En vérité, quelle que soit la rédaction de ce texte important, l'interprétation qui peut en être donnée ne dépend que de l'usage que l'autorité administrative en fait. La Direction de l'Aménagement Foncier et de l'Urbanisme avait recommandé fermement l'usage que décrit fort bien Thierry Vilmin. A l'avenir, rien n'empêche les communes de suivre cette voie évidente, si elles ne veulent pas gaspiller l'espace des zones NA à règlement dit "alternatif". Souhaitons qu'elles le comprennent.

Au demeurant, je ne vois pas pourquoi la pratique "appuyée sur le code de l'urbanisme et fondée sur des équilibres politiques et sociologiques locaux". devrait sensiblement changer et la zone NA "revenir vers son contenu d'origine". qui n'a jamais été différent de celui qui prévaut dans les P.O.S. établis en dix ans, si la commune refuse la facilité qui consiste à laisser tout propriétaire de petit terrain dans la zone NA à y édifier sa maison.

Dans le cas contraire ‑ et alors, Thierry Vilmin a raison de redouter le mitage et le gaspillage global de l'espace – il faudra moins imputer la chose aux législations nouvelles qui n'ont pas vraiment modifié l'ordre juridique qu'à la facilité et au désir de plaire aux petits propriétaires des zones NA, facilité ou désir dont le désengagement de l'Etat, lié à la décentralisation, peut favoriser l'apparition.

Dans cette hypothèse alors, il faut encore moins s'attendre à ce que la programmation des équipements concorde avec les initiatives individuelles, ou à ce qu'on use de l'héroïque association foncière urbaine ‑ quel que soit mon regret qu'il en soit ainsi.

Il ne faut pas non plus espérer de l'étrange article L.300.2 récent, une cohérence accrue ou plus grande que celle que les règlements dits "alternatifs" tentaient, a minima, d'imposer. La zone NA deviendra une zone NB. Rien de plus.

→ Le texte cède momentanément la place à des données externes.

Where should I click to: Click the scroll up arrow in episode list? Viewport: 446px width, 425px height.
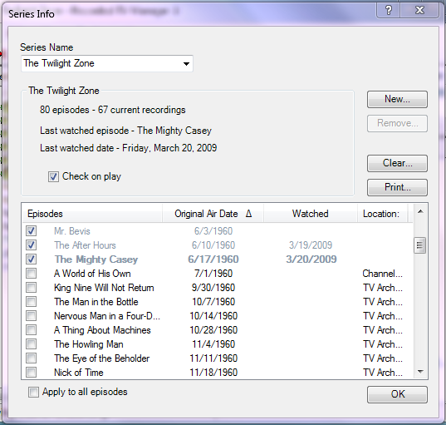(x=420, y=211)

La même explication curieuse, que T. Vilmin donne aux effets de l'article L.332.9 qui réforme les contributions des constructeurs dans les zones NA, mérite également quelques réflexions. Il en attend une répartition plus équitable des contributions... que le ciel l'entende ! Je crois plutôt que rien ne sera changé. Les communes, décentralisées ou non, réagissent de la même façon devant la nécessité d'avoir des zones urbanisées convenablement équipées. Elles exigent, de qui peut payer, le maximum acceptable sans trop de résistance. Et qui peut payer plus sans trop résister, sinon le professionnel ? Et qui peut résister et payer le moins, sinon le petit propriétaire électeur ?

Je ne vois pas en quoi la législation nouvelle ‑ qui aurait dû voir le jour voici quinze ou vingt ans et que de malheureux concours de circonstances ont empêché de naître ‑ changera quelque chose à cette réalité Regrettons au passage que cette législation, figurant sous les articles L.332.9 et suivants du code, ne soit pas d'une facture plus nette comme elle aurait pu l'être, sans difficulté, si l'administration avait bien voulu que les contributions des constructeurs soient un instrument de financement moins déconnecté du coût des équipements et de la taxe locale d'équipement . Enfin ne critiquons pas trop ce point particulier. Regrettons que le même article impose un programme d'aménagement d'ensemble, sans en définir, la nature, le contenu et les effets. Ce qui laisse craindre qu'un tel programme ne soit qu'un paravent à l'exigence de contributions élevées. en attendant que le juge précise ces points obscurs. Encore un texte aussi mal pensé qu'écrit, malgré sa nécessité et son opportunité.

Aussi, tout en craignant comme T. Vilmin que les zones NA deviennent un lieu d'urbanisme mal organisé, je ne crois pas trop qu'il faille imputer cette perspective à la législation nouvelle mais à l'usage qui pourra en être fait plus commodément qu'avant, quand l'administration veillait ‑ non sans une certaine souplesse  ‑ à recommander une certaine façon d'appliquer les textes.